Leverage the Power of Technology
It can be easy to feel lonely during this time. Fortunately, advancements in technology have made it easy to connect with others without having to physically be in contact with them. The Substance Abuse and Mental Health Services Administration (SAMHSA) recommends reaching out to loved ones with technology to reduce feelings of loneliness and anxiety. If you’re feeling down, use video calling technology or social media to get in touch with friends and family.
Don’t Obsess Over the News
It can be easy to become overwhelmed by watching the news and reviewing the updates of the COVID-19 situation. While it’s important to be informed of the situation, you should not obsess over the news. For example, instead of monitoring the news all day from home, consider checking for updates once in the morning and once at night.
Practice Positivity and Gratitude
Taking five minutes a day to write down the things that you are grateful for has been proven to lower stress levels and can help you change your mindset from negative to positive.

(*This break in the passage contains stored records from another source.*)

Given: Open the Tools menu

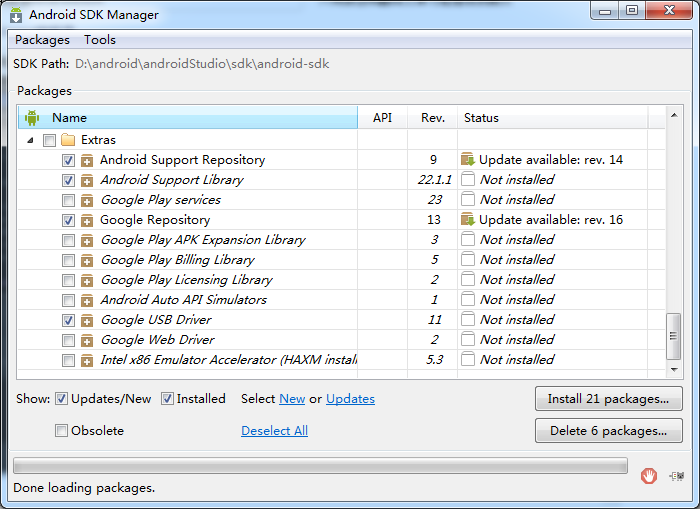Looking at the screenshot, I should point(100,40).
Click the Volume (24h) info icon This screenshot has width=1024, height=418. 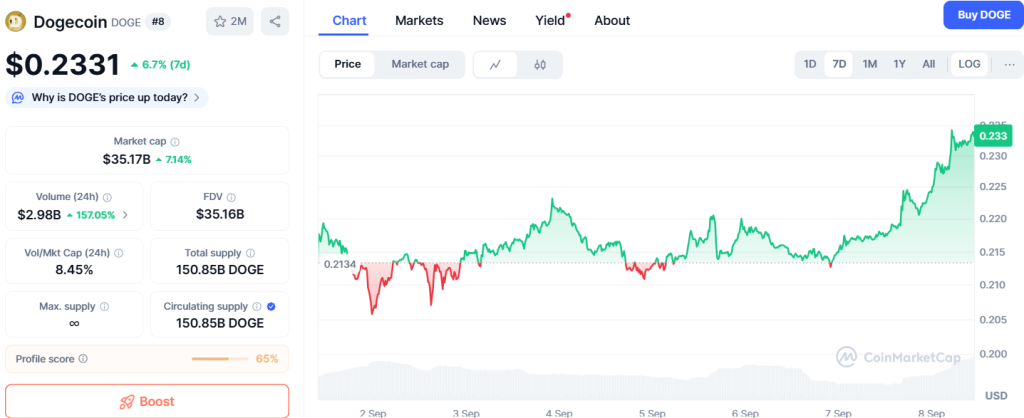[x=107, y=198]
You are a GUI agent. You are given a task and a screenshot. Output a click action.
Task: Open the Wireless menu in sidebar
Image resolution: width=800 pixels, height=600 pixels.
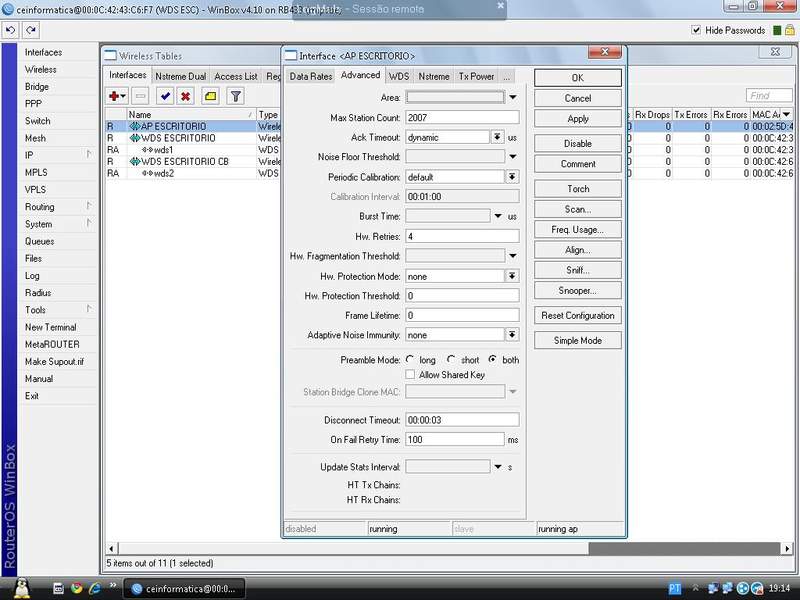[41, 70]
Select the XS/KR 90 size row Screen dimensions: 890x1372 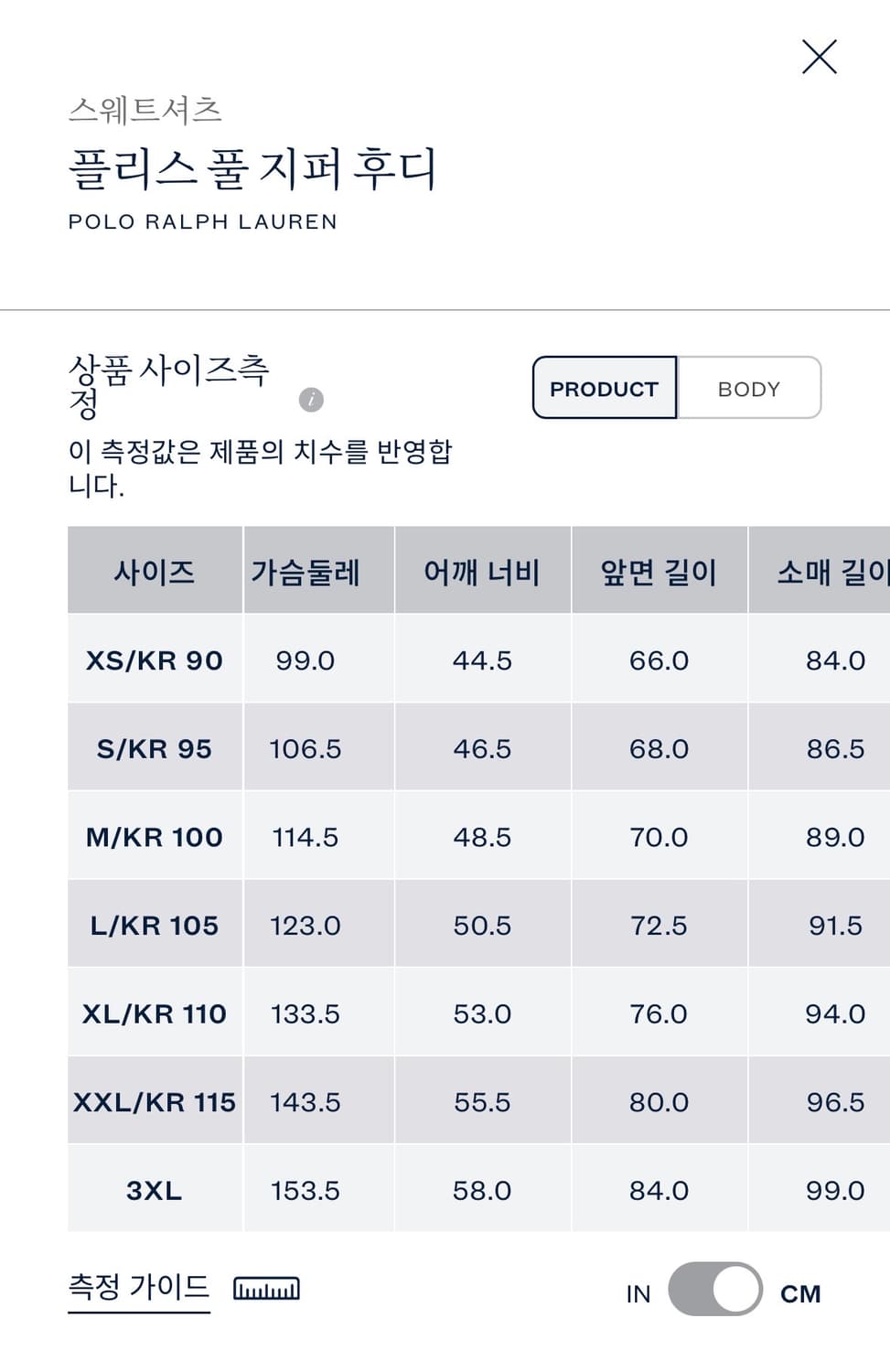pyautogui.click(x=154, y=659)
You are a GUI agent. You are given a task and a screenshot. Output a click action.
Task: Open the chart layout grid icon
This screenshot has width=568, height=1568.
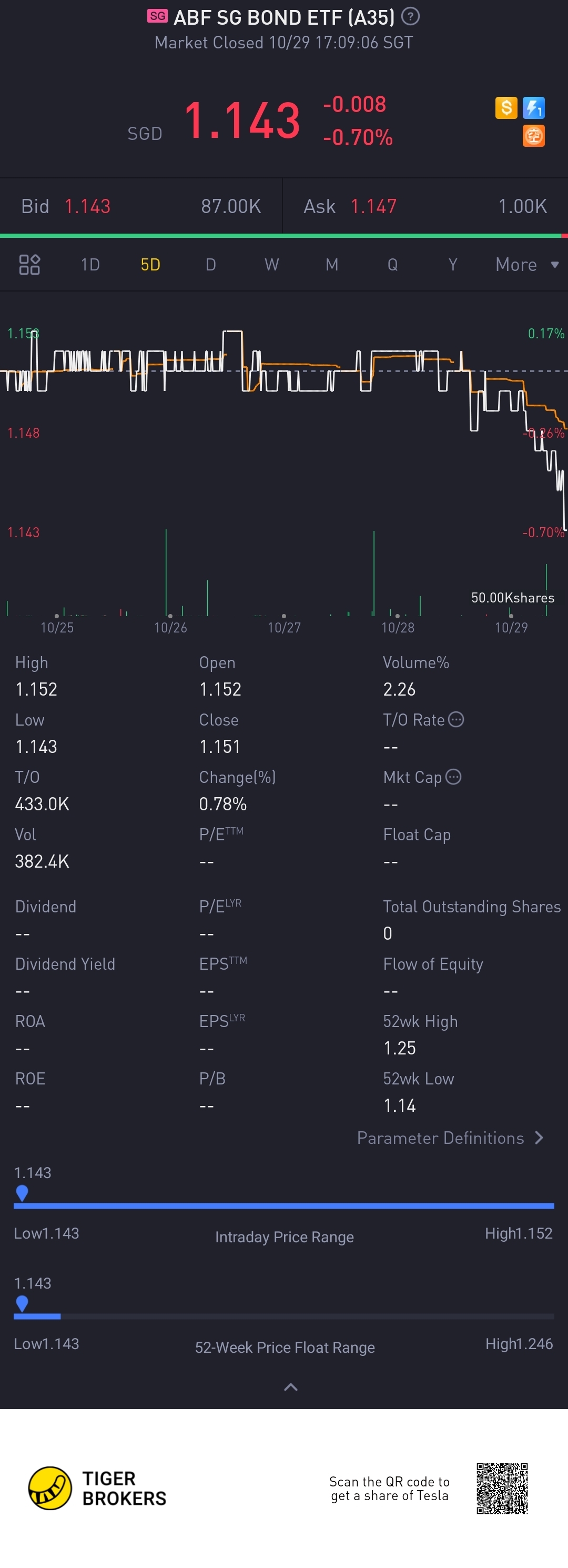point(29,265)
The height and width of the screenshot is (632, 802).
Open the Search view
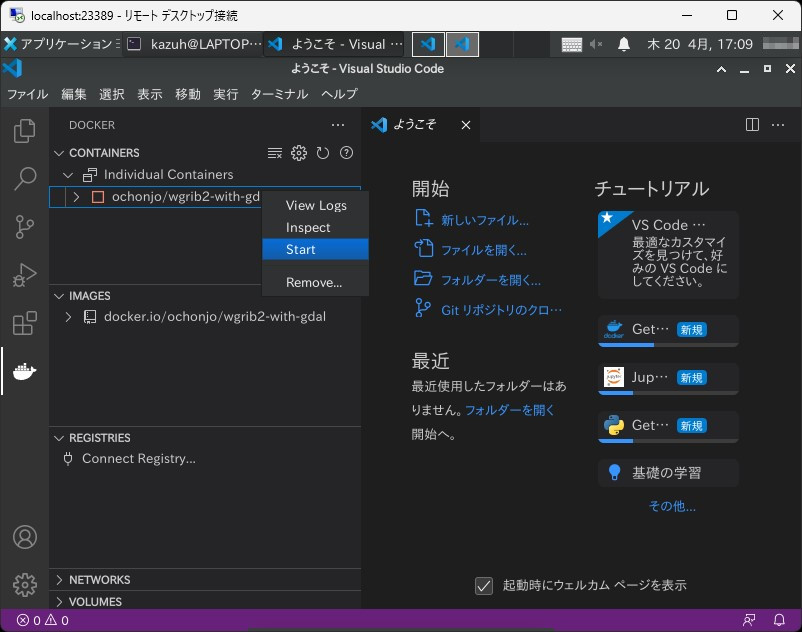tap(24, 179)
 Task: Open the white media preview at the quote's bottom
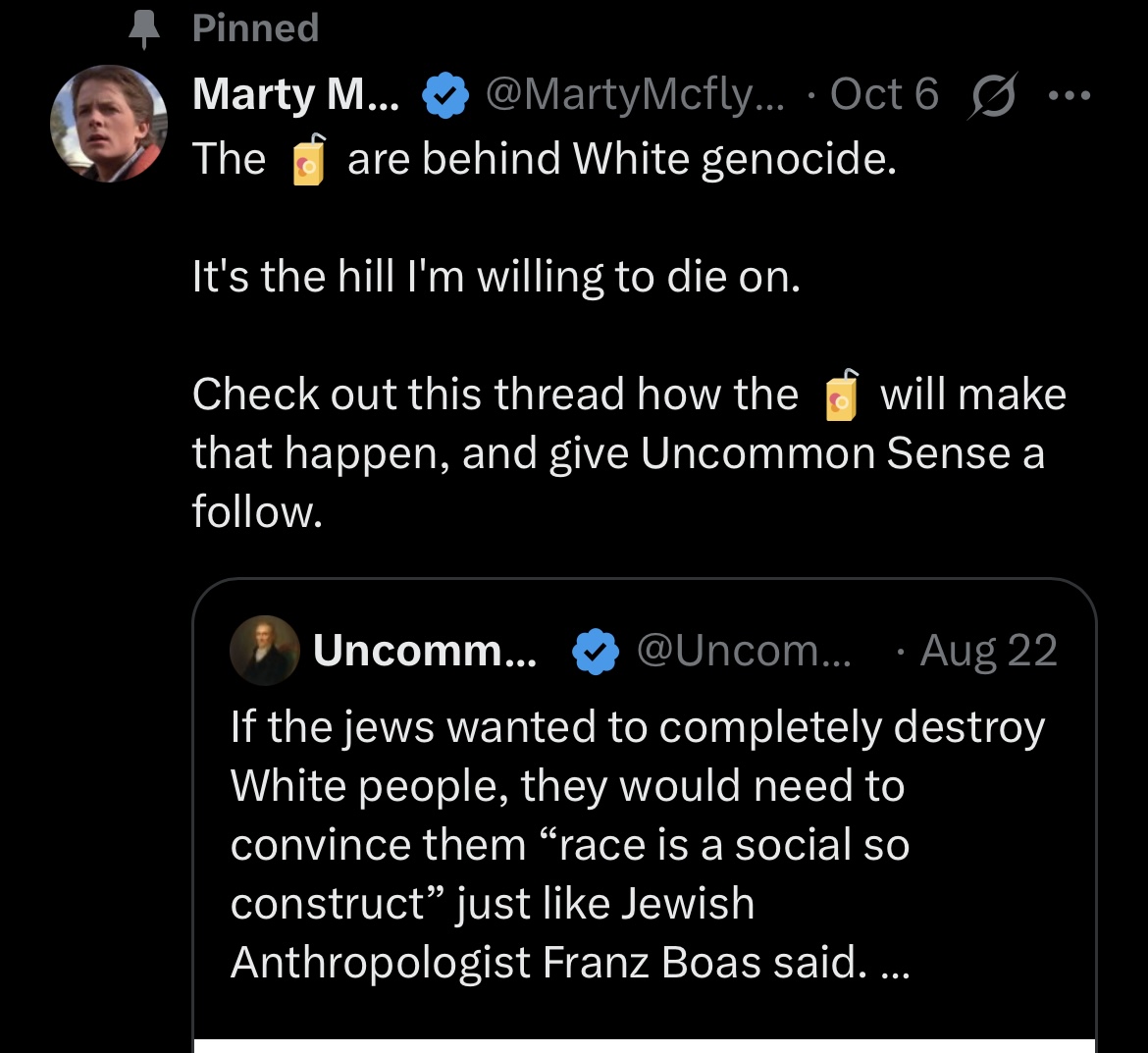click(x=645, y=1046)
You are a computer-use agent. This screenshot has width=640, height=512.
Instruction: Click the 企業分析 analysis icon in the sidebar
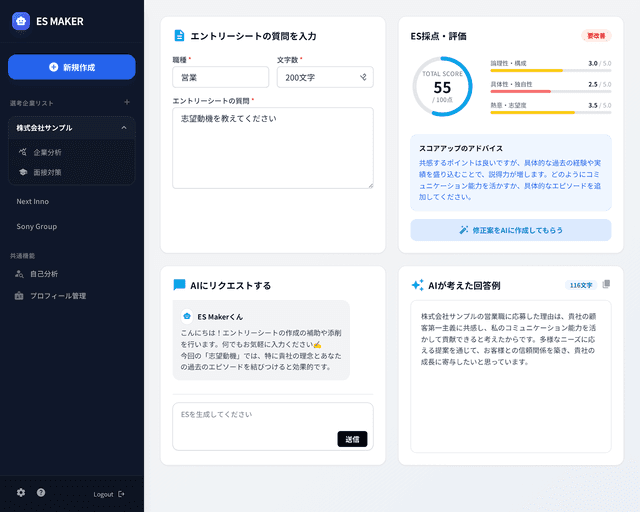pos(23,152)
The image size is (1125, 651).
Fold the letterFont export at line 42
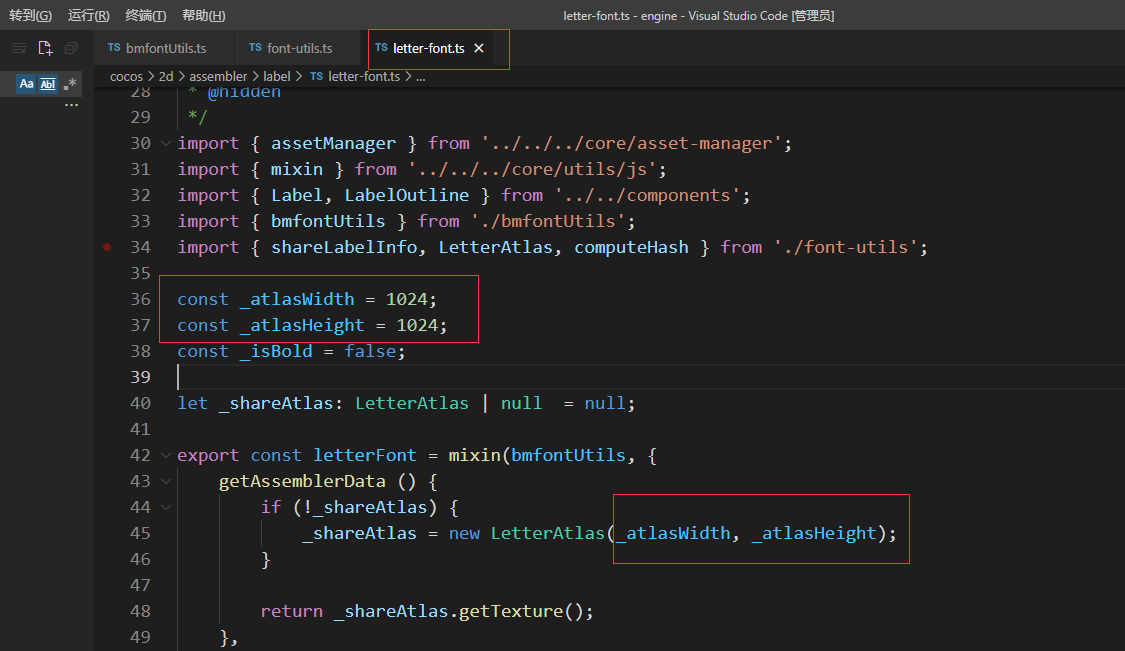point(166,455)
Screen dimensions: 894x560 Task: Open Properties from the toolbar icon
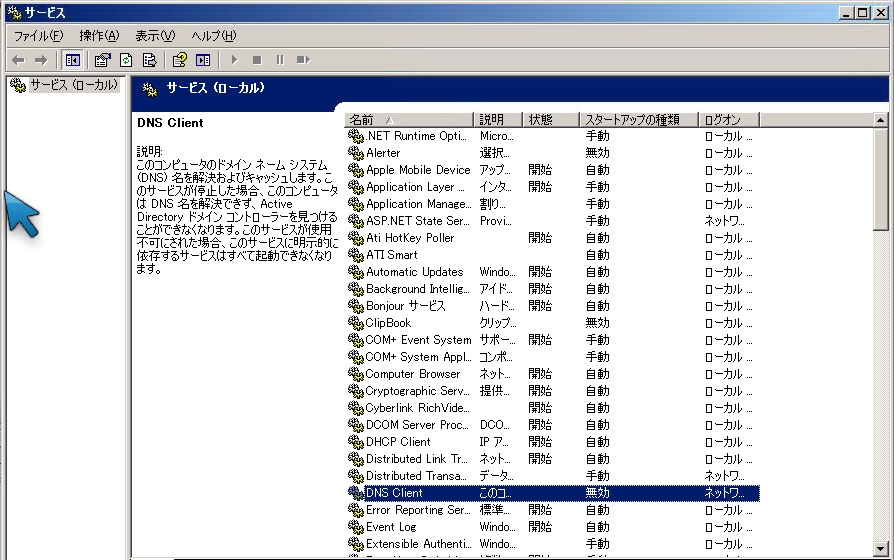[103, 60]
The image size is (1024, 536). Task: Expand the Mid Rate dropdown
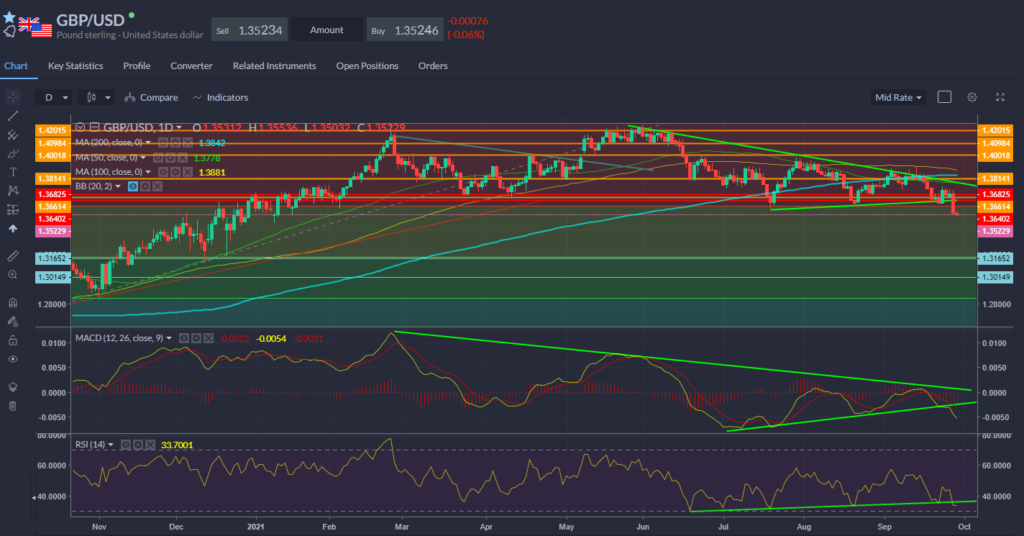click(x=899, y=98)
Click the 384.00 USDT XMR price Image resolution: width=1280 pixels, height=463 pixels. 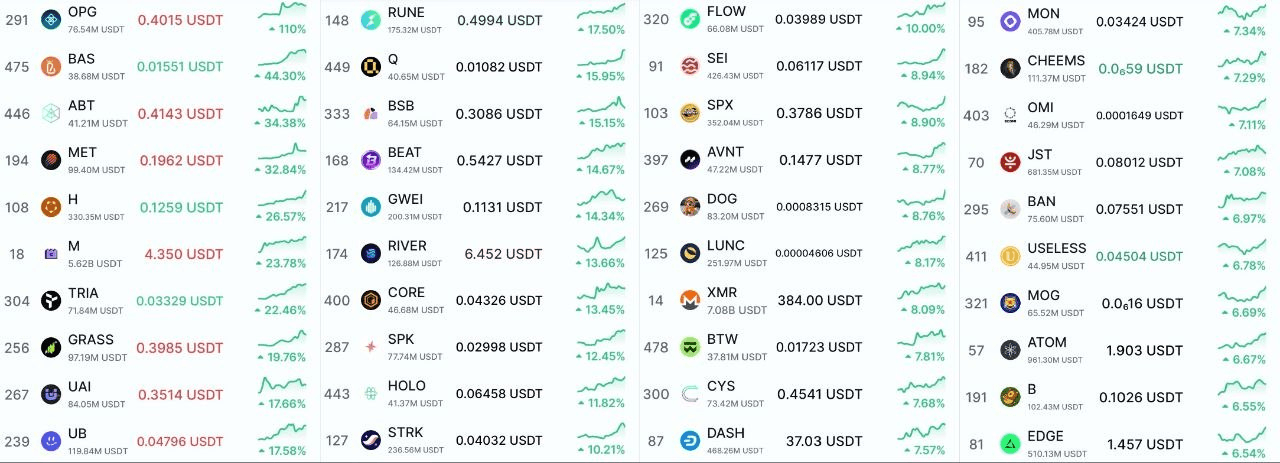tap(818, 300)
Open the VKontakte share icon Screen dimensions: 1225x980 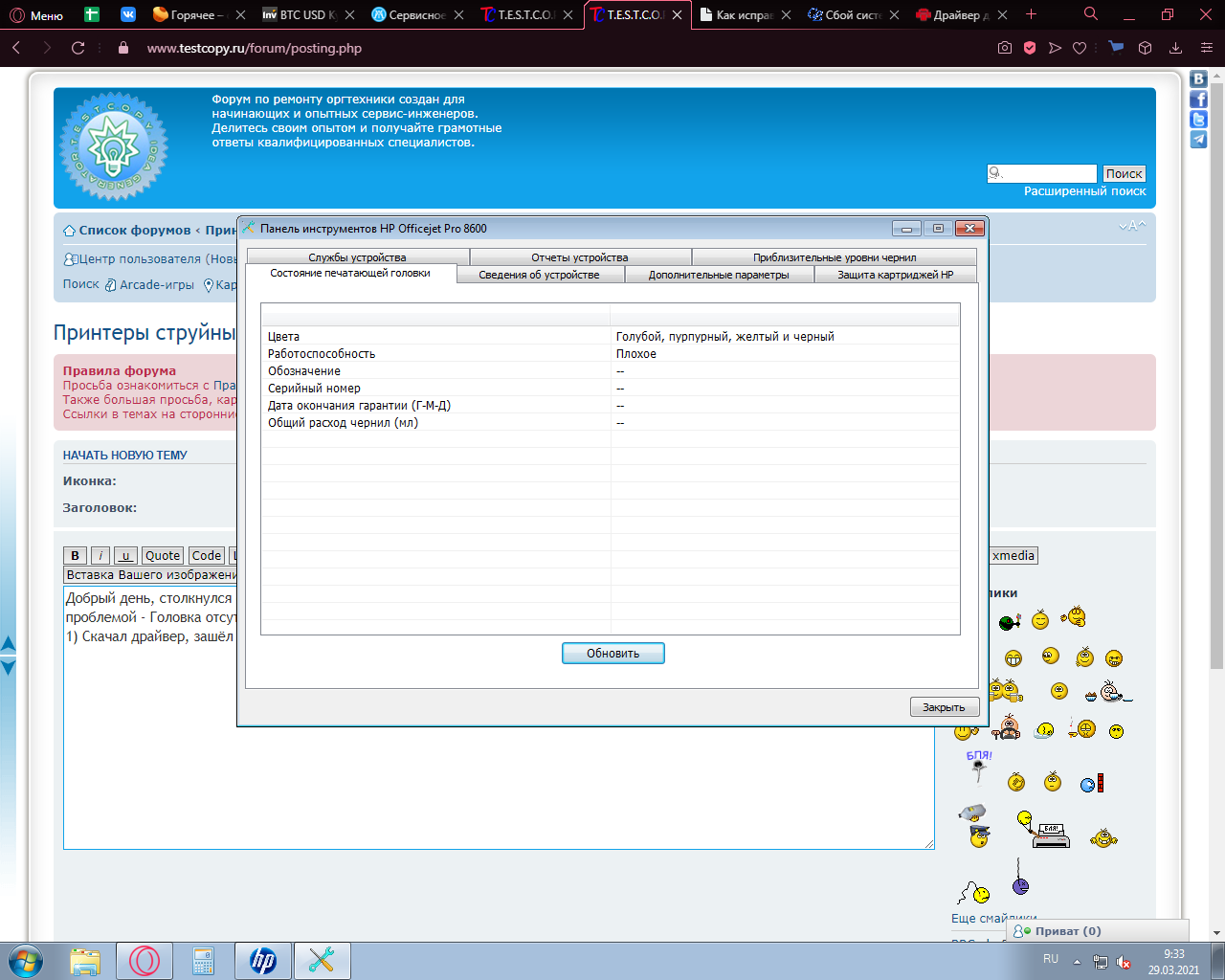point(1198,79)
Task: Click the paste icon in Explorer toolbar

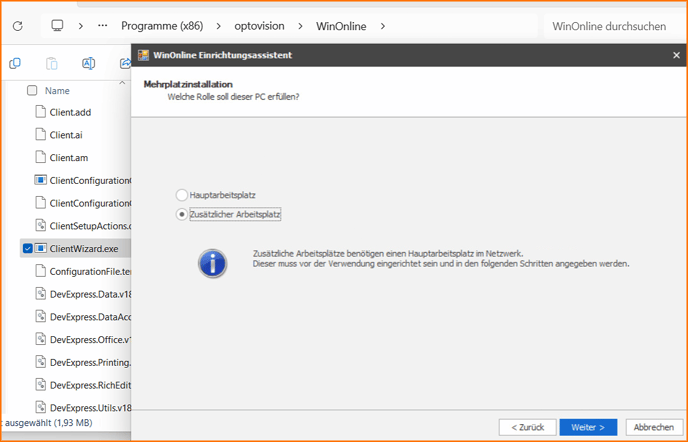Action: pos(51,63)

It’s important to build time into your routine to practice positivity or express gratitude to change your mindset on your situation and boost your mood.
Your mental well-being plays a huge role in your overall health and well-being, and it should be prioritized. These six suggestions may help you maintain your mental well-being, but shouldn’t be considered as medical advice.
If you have concerns about your mental well-being, please contact your mental health professional or use SAMHSA’s National Helpline by calling 800-662-HELP (4357).